DOCUMENT EXCERPT →
>> START
But working on the final draft now, I feel like I'm confronted every day with this enormous behemoth of a novel, and it's hard to know where to attack it. I've been trying to handle it as a linear process like writing: Start on page 1, make edits according to the notes that my wife and my editor have given me, and carry on through to page 294 or whatever it turns out to be. But it doesn't really work like that. Much more than in the writing stage, I feel like I have to think about the novel as a whole. I need to think about the arc of the main character's development, and make sure that the change is happening at the right pace. I have to jump around within the document a lot more, sometimes moving chunks of text from one place to another, and occasionally leaving little "@@" marks in the text so I remember to go back and mess with stuff later. It's a much more challenging process. 

I don't remember In the Claws of the Tiger being like this. I feel like the linear revision process worked for that book—maybe because I had more time for the first draft, and I'd already gone through it once myself before I even sent it to the editor. 

Well, daunting or not, it has to get done. I know it has to get done, because I saw the book listed on Amazon. I'll keep you posted on how it's going.

Whee! We got a Wii!

Turns out, I am in fact the best father in the world. Sorry to all you other fathers out there reading this who might believe you have a claim to the title. I know it must be disappointing.

OK, just kidding. But I earned enormous brownie points. See, Monday was my son's birthday. We had talked about getting a Wii for Christmas, but it didn't happen—largely because I pooh-poohed the idea of going and standing outside of Best Buy for hours before they opened. And we figured they'd be easier to acquire after Christmas, and my son's birthday is in late January. Seemed easy, right?

Well, demand hasn't gone down, but supply is starting to rise. And I happened to see in Sunday's ad fliers (which I've been checking from time to time) that both Best Buy and Target were advertising new stocks of Wiis. So Sunday morning I got up and went to Target five minutes before they opened. Ha! So from there I went pretty much straight to Best Buy, an hour and a half before they opened. I was about the 30th person in line, with maybe 10 people in line behind me. After about an hour, they came down the line and gave out tickets, and I got one. We gave it to my son on his birthday, and he was just stunned. It was awesome.

So Mike Mearls has talked quite a bit about the Wii phenomenon over on his blog. And I have to say I agree with him. It is incredibly cool and innovative, and I think it's seriously awesome that my son and I can play on more-or-less equal footing. My mother, in town for the birthday, took a little more getting used to the controls, but she beat us in bowling once, too. And the hard-core gamers I work with want Wiis too. That's really cool.
>> END
(Extracted records)
>> START
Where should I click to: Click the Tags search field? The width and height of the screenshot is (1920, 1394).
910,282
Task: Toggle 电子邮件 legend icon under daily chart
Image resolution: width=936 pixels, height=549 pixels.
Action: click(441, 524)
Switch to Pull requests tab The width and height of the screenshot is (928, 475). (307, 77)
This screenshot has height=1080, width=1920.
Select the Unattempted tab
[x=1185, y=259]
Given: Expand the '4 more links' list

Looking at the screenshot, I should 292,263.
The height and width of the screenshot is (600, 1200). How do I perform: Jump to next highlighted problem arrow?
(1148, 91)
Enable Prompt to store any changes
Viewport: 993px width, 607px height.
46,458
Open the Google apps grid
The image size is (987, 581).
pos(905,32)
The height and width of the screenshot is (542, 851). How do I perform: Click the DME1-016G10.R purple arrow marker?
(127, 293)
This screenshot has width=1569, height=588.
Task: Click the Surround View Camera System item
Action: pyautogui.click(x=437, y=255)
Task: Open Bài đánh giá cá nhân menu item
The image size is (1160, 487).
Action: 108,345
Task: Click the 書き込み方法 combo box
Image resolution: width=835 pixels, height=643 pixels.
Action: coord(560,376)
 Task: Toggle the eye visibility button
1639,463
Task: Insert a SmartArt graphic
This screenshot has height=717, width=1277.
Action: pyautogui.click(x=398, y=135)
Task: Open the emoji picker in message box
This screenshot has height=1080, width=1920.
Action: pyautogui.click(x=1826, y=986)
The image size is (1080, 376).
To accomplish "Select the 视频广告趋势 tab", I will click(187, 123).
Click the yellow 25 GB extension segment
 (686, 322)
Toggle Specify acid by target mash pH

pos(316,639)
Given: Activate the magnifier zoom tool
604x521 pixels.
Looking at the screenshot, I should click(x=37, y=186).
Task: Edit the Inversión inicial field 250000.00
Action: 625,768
>> END
PROBLEMS TO WORK ON →
A – According to the excerpt, what does the writer leave in the text as a reminder to go back and change things later?
B – List every retailer named in the excerpt.
C – Transcribe the excerpt from "Whee! We got" to "Seemed easy, right?".

SOLUTIONS TO THE PROBLEMS →
A – Little "@@" marks.

B – Amazon, Best Buy, Target

C –
Whee! We got a Wii!

Turns out, I am in fact the best father in the world. Sorry to all you other fathers out there reading this who might believe you have a claim to the title. I know it must be disappointing.

OK, just kidding. But I earned enormous brownie points. See, Monday was my son's birthday. We had talked about getting a Wii for Christmas, but it didn't happen—largely because I pooh-poohed the idea of going and standing outside of Best Buy for hours before they opened. And we figured they'd be easier to acquire after Christmas, and my son's birthday is in late January. Seemed easy, right?